Ieri leggevo commenti entusiasti in merito a questa decisione senza precedenti presa dai Paesi del Golfo, attribuzioni di merito a Trump e alla sua nuova politica in Medio Oriente. Per carità, nel breve periodo sembra tutto molto accattivante tanto che persino Lieberman si è lasciato rapire da questo cambio di equilibri, ma non credo che nel lungo periodo possa davvero cambiare qualcosa o incidere sul terrorismo islamico. Al contrario, l’Arabia Saudita è il Paese musulmano più integralista e repressivo, quello che più di tutti ha spinto la visione del mondo conquistato dall’islam, del grande califfato globale. Credere che i sauditi possano essere diventati improvvisamente i musulmani buoni solo perché, per i loro interessi, si sono schierati contro ISIS, Iran, Fratellanza Musulmana ecc. ecc. è quanto di più stupido si possa fare.
Detto questo, è indubbio che l’improvvisa e repentina crisi con il Qatar porta alcuni benefici anche a Israele.
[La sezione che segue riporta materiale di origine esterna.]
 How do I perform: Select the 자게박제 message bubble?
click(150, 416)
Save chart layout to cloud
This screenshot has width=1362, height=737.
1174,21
Prima di tutto il mirino arabo non punta più sullo Stato Ebraico ma punta su Teheran, e non è poco. I terroristi palestinesi di Hamas che si trovano già isolati e in gravi difficoltà, senza l’aiuto del Qatar potrebbero avere un tracollo e anche questo è un vantaggio per Israele. Ma attenzione, se vuoi mettere nel mirino l’Iran devi mettere in conto un conflitto di vastissime proporzioni contro un esercito ben addestrato con mezzi offensivi davvero temibili, alleato regionale della Russia, con a sua disposizione quello che è senza dubbio il più pericoloso gruppo terrorista del mondo, Hezbollah. Credete davvero che l’Arabia Saudita, che non riesce a sconfiggere nemmeno i ribelli Houthi in Yemen, possa affrontare militarmente l’Iran senza chiedere l’aiuto di Israele? E se, come credo, siamo di fronte a una esclation che punta a Teheran l’unica fine possibile è proprio un conflitto armato. Non vorrei che Israele diventasse il braccio armato dei Saud. Sarebbe un errore madornale.
Stemperate quindi gli entusiasmi. L’Arabia Saudita che combatte l’estremismo islamico è un ossimoro gigantesco, un miraggio collettivo. Credo invece che l’apertura delle crisi con il Qatar abbia pochi collegamenti alla lotta all’estremismo islamico e che non sia foriera di buone nuove. È una accelerazione verso un conflitto a viso aperto con l’Iran che potrebbe coinvolgere Israele e lasciatemi dire che la cosa non mi piace affatto, non fosse altro che per il fatto che i sauditi non sono affatto migliori degli iraniani e di certo non sono diventati improvvisamente i musulmani buoni.